Starbucks on SW 5th and Jefferson Street. Taken March 1 and May 10, 2020. Alex Wittwer/PSU Vanguard

As a photographer and an artist, I struggled to find a way to tell the story of COVID-19 through pictures. Boarded-up businesses and people wearing face masks feel disconnected from the crisis, while the streets seem populated just as they were in winter—but it’s as if there’s an unseen “other” presence around every corner. How do you photograph the invisible pains—how do you show that our world changed?
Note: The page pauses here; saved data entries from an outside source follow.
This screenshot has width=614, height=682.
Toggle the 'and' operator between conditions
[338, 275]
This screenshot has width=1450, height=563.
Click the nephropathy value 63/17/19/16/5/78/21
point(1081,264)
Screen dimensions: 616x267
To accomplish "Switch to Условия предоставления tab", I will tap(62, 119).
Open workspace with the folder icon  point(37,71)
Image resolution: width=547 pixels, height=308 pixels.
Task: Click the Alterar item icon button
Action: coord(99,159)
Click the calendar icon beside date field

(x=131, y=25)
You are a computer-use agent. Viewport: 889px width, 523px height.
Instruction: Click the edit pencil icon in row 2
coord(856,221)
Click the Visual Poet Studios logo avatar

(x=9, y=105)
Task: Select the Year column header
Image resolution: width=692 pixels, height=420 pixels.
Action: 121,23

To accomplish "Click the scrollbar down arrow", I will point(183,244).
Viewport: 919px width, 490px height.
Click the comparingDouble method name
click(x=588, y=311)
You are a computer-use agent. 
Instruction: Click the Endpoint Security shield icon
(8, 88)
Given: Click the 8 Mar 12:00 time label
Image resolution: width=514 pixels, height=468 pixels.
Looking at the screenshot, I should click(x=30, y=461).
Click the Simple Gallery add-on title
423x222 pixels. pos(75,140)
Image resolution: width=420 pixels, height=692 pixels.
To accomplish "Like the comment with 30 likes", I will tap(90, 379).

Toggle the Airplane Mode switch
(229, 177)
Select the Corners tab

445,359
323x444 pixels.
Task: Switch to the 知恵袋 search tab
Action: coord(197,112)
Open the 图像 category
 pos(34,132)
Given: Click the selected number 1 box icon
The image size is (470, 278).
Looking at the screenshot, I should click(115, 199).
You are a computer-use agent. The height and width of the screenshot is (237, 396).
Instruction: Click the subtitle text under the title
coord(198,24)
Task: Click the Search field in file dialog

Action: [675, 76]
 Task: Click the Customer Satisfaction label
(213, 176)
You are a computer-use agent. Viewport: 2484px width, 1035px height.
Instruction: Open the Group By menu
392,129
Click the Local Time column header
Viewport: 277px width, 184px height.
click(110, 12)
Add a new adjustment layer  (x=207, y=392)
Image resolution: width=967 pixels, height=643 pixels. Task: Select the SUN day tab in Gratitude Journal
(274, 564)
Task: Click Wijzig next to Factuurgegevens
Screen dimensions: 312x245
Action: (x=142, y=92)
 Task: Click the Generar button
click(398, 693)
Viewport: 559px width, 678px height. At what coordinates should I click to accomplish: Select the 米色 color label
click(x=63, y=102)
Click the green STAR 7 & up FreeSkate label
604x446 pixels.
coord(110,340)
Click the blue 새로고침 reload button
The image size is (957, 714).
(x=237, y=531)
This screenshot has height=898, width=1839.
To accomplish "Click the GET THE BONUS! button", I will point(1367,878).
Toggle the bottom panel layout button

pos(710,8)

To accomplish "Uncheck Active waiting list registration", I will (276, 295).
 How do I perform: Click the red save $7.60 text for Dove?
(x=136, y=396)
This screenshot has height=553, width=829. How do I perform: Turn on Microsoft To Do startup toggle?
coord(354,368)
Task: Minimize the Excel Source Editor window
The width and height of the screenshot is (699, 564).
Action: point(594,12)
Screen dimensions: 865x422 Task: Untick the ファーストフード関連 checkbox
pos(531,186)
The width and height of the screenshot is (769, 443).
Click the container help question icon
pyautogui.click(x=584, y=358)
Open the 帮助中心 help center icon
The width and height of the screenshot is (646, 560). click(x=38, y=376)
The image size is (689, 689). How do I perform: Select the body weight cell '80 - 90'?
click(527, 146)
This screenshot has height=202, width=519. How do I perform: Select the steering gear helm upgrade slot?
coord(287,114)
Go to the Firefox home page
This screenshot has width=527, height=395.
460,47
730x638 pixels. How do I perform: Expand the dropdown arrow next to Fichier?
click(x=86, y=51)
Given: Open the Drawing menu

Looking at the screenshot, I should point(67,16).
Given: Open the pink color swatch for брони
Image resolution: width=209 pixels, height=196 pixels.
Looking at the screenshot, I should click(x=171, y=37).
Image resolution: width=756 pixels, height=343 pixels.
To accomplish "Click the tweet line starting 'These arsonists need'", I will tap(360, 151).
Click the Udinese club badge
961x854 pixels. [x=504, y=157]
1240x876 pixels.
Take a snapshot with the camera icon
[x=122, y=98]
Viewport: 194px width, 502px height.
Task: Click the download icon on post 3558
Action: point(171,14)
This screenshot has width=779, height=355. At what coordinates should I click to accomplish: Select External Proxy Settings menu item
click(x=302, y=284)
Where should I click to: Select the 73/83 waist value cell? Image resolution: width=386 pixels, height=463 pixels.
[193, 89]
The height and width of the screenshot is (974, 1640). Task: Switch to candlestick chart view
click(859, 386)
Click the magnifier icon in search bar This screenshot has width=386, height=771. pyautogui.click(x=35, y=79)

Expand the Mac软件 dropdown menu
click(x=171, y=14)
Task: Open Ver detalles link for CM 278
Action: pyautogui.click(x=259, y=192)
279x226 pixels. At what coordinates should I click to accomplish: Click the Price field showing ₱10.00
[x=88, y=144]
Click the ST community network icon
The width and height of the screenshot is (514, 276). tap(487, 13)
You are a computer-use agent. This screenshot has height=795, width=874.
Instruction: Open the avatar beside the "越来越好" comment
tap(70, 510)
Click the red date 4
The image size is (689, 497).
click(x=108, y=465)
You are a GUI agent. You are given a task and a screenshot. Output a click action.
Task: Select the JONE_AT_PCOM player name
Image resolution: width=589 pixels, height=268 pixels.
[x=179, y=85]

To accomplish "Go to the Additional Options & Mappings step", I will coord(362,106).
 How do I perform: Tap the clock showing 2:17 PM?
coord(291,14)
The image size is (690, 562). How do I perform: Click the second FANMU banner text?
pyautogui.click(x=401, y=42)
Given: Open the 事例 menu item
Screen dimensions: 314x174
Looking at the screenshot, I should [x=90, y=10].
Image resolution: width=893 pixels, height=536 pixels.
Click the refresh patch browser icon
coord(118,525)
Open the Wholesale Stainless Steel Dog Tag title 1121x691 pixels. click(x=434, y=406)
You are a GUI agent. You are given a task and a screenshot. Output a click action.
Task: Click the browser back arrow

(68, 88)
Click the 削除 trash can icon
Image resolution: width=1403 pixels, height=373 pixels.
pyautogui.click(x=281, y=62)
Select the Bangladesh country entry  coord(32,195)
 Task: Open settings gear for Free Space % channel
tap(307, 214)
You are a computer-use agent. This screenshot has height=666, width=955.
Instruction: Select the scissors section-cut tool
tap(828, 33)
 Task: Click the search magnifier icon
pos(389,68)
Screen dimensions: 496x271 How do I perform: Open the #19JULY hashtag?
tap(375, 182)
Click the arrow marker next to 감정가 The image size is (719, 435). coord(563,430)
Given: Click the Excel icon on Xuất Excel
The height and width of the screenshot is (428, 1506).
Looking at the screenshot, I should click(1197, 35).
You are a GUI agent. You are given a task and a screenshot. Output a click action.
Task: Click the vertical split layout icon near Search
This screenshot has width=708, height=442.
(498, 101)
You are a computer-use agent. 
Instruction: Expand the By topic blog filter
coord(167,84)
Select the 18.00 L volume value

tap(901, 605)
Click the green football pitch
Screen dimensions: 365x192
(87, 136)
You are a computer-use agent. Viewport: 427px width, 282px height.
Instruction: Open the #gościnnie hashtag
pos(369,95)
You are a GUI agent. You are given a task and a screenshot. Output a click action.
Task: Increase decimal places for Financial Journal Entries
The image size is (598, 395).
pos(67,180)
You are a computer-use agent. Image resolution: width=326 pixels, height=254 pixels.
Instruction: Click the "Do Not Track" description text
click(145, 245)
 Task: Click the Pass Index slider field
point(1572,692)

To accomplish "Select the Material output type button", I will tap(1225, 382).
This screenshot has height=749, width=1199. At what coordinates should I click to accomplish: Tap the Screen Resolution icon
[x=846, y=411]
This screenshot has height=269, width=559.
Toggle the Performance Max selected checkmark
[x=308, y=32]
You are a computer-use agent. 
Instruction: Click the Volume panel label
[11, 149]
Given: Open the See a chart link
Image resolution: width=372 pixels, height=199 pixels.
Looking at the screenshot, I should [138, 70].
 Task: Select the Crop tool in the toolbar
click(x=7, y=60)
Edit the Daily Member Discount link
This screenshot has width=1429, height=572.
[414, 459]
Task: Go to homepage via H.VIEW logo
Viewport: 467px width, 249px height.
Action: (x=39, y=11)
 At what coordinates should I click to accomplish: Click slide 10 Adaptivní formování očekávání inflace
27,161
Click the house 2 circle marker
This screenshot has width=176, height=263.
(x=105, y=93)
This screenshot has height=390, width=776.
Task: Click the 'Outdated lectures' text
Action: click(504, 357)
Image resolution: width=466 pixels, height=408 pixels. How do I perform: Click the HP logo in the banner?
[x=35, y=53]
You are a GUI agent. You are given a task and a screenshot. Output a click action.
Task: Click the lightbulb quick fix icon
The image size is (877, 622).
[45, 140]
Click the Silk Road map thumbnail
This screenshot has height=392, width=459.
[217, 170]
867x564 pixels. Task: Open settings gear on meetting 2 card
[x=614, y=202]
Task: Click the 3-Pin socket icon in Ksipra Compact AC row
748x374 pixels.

Inside Ovation cafe on March 10, 2020. The same cafe on May 9, 2020. Alex Wittwer/PSU Vanguard

Elsewhere, artists are recreating modernist and renaissance paintings such as “The Girl with a Pearl Earring” or other classic art, as a challenge issued by Getty. The Guardian wrote an article about how “we’re all living in Edward Hopper” paintings now in response to a popular tweet—I’d argue that we’ve been living in one for a while.

Outside Koin tower on March 3, 2020. Stowed chairs for a closed sandwich shop on May 10, 2020. Alex Wittwer/PSU Vanguard

Americans, in general, kept their distance from each other. We observe the unspoken rule of the urinal and take up every other seat on the trains, careful to avoid physical contact with strangers. Lunch tables at workplaces seat one person, and an invisible barrier of our own imagination keeps us from interacting with one another—or, we simply eat at our desks. I once joked that it was the “10 foot wingspan of the average American.”  Now, it’s a mandatory 6 feet.

I went back to places I’ve photographed right before the crisis—of faces and people that, for the briefest of moments, existed before the shining glass windows became slabs of plywood. Now, my photographs feel as if the people were plucked out of them. Somewhere, they’re staring out a window from their home into the street.

Patrons at the OUI bar on SW Broadway and Columbia at night. Empty chairs and tables on May 10, 2020. Alex Wittwer/PSU Vanguard


Art is about knowing how to say your message loudly, clearly and with enough emphasis to shake the earth. If it doesn’t move you, then there wasn’t any real point to it at all.

 

I know this pandemic will end. Hopefully soon. The feeling of discomfort at seeing crowds will vanish over time, but it’s important to look back at what we’ve given up—and how we’ve stayed the same—and realize the importance of what we do now, and in the coming months, to minimize and control the spread of the virus. Let’s avoid becoming Hopper paintings again.